■ Peru
Coca growers march
Thousands of Peruvian coca growers marched to Congress on Monday at the culmination of a march to demand more aid and less eradication for their crop, the raw material for cocaine. "We're here to talk," coca leader Nancy Obregon told reporters after the banner-waving marchers arrived in central Lima. "They told us that if we wanted to talk, we'd have to come here, so we peasants have no option but to ask for an audience through our sacrifice," she added. The growers left Peru's central jungle region on April 20. An estimated 3,000 to 5,000 growers, guarded by some 300 police, presented a list of demands to Congress.
■ Georgia
Rebel region gives warning
Georgia's stand-off with its renegade region of Adjara may escalate into full-blown violence, Adjara's chief Aslan Abashidze warned overnight. "Unless Georgian President [Mikhail Saakashvili] heeds recommendations on avoiding bloodshed voiced by the European Union, the United States and our neighbor Russia, another conflict zone will appear on the world map," Abashidze said in comments broadcast live on local television. Abashidze also defended his order to his security forces to destroy bridges and roads leading into the region. Abashidze's troops also dismantled the rail link and used excavators to make minor roads impassable.
■ Kuwait
Al-Qaeda fingered in attack
Saudi Interior Minister Prince Nayef bin Abdul-Aziz said yesterday he believed al-Qaeda was behind Saturday's deadly attack in the Saudi oil city Yanbu. Asked by reporters at Kuwait airport if he thought Osama bin Laden's militant network was behind the shooting spree that killed five Westerners, Nayef said: "Yes.

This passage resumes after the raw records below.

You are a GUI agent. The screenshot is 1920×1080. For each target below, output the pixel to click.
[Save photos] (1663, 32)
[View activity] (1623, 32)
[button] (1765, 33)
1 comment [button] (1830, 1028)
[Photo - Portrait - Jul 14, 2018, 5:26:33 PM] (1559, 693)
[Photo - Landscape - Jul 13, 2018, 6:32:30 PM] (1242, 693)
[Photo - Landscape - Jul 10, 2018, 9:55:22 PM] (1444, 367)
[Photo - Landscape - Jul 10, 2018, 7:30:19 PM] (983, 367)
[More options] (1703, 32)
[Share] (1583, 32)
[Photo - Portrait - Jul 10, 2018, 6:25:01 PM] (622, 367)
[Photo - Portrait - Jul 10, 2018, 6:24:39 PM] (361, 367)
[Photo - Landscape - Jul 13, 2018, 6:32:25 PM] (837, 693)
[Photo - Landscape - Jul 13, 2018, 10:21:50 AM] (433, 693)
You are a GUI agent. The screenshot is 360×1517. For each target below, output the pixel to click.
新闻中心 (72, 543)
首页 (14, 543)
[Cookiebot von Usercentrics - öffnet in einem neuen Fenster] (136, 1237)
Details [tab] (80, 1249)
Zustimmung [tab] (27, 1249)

But we need time to be sure of this matter." There was no claim of responsibility for Saturday's shootings, which killed two Americans, two Britons and an Australian.
■ United States
Anti-Muslim prejudice rises
Discrimination against Muslims in the US soared last year by 69 percent over the previous year, a US Muslim organization reported on Monday. The Council on American-Islamic Relations logged 1,019 complaints from Muslims last year, compared to 602 in 2002. Most complaints related to employment discrimination and refusals to accommodate Muslims who wanted to practice their religion, which requires five daily prayers. Incidents of physical violence against Muslims doubled to 93 last year from 42 in 2002, according to the council's report. It attributed the rise in discrimination to "a lingering atmosphere of fear" since the Sept. 11, 2001, attacks, tensions over the war in Iraq and anti-Muslim rhetoric in conservative radio shows.